During my cock’s down time, Pam revealed her other experiences with couples and other swingers. She is the first woman I have met who admitted to actually playing with swingers and participating in a threesome. Everyone I have known before meeting Pam had either talked about swinging or fantasized about it, but it has always been in the abstract not as a real experience. She actually did it and talked about her adventures with no hesitation or shame. I am impressed and more than a little in awe of her open sexual attitude.

Frankly, swinging is still a fantasy lifestyle for me. It might as well be happening on another planet. I am still a swinger in training, but meeting a woman like Pam gives me a lot of hope that someday soon I will fulfill my fantasies.

January 7

During our next sexual encounter, Pam told me her fantasy. She didn’t know it is also mine. Pam wants to sneak me into the hospital where she works and dress me up in a patient gown. Then she described her desire to climb on top of me and fuck me on a patient gurney. I became aroused as she described her fantasy and soon after I fucked her thinking about gurneys, nurse uniforms, and the antiseptic hospital smell mingled with the raw sweat of sex and come. It was one of the best fucks of my life.

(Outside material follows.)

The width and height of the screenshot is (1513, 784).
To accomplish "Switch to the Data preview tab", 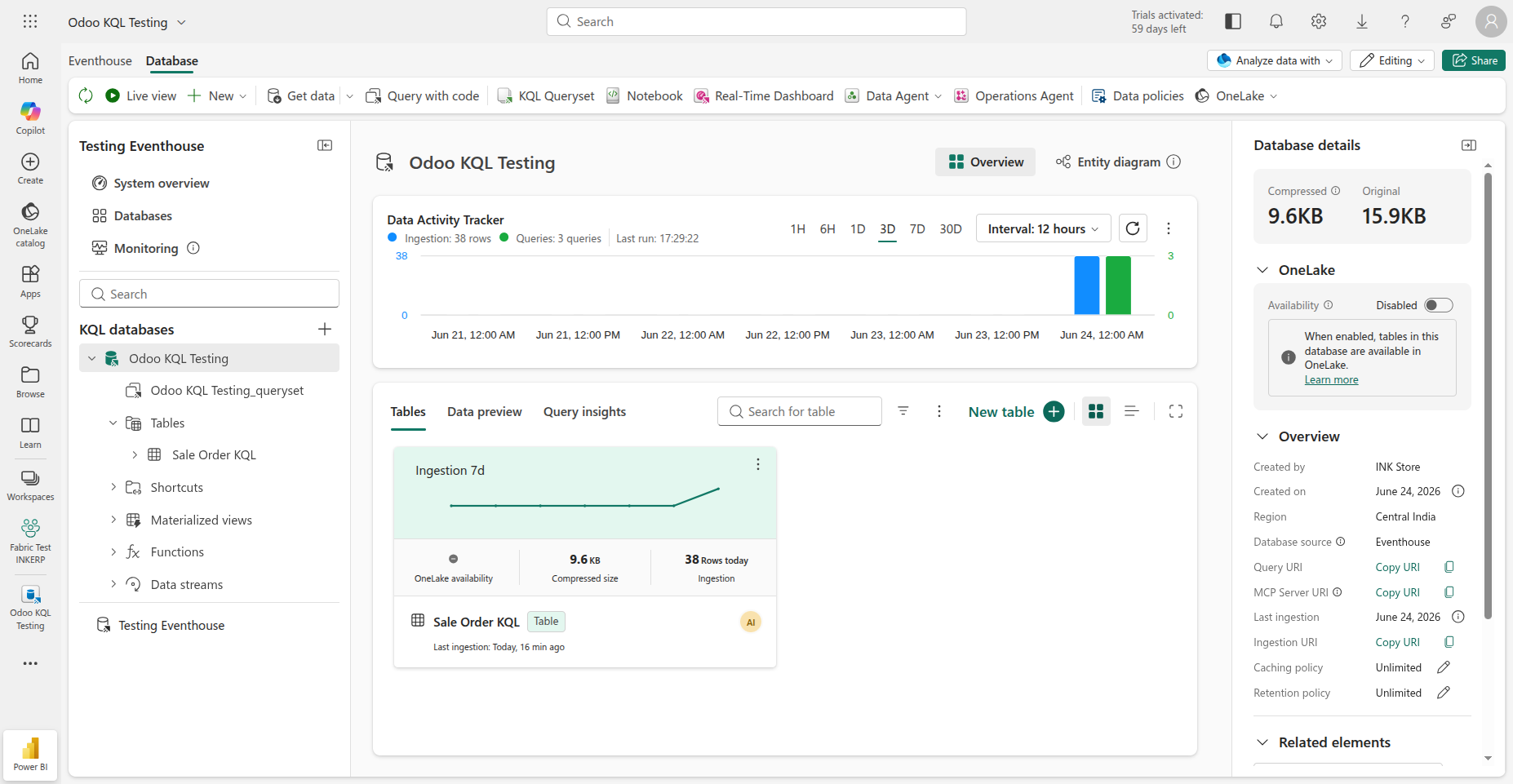I will click(484, 411).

“Nurses get me hot,” I told her after I came deep inside of her.

She smiled and said, “mmm…now that I know what you like….we’ll have to try my fantasy sometime…”

I can only hope so. It would no doubt give me a whole new attitude toward hospitals, which for the most part are dreary and depressing places stinking of sickness and death. Nothing sexy about them.

January 24

Unfortunately, we never did get the chance to play out our hospital fuck fantasy, but we did meet one more time a couple of weeks later. The sex was becoming more intense, but I could sense she was also growing increasingly distant. Maybe she was bored with me or wary of something deeper developing between us.

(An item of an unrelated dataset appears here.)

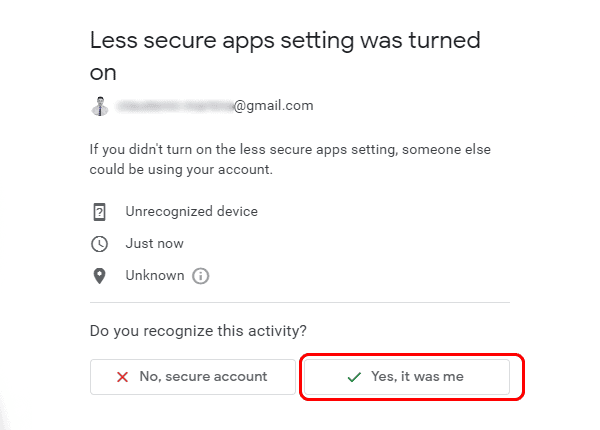Click the red X icon

click(123, 377)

After the recent fuck session with Pam, I made a casual sex gaffe. I told her I wanted to spend a whole weekend fucking her.

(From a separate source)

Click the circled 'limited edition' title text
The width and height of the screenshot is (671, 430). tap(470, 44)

Pam gave me a strange pensive look as if I had just asked her to move in with me or get married or something. Then she looked away and said abruptly that she had to go to work. It was apparent I had made her uncomfortable.

I wanted to extend our sexual meetings into a weekend fling, but she only wanted me for an occasional fuck stud. I had crossed the line with her. Wasn’t this usually what us men complained about -- women who get too emotional and confuse love and sex? But that wasn’t the case with me. I just wanted more casual sex. I guess should have stressed that to Pam as it was the last time I saw her. She didn’t return my calls after that. I was learning the hard way about the emotional landmines even involved with casual sex. Although it wasn’t my intention, another fuck fantasy had slipped out of my grasp.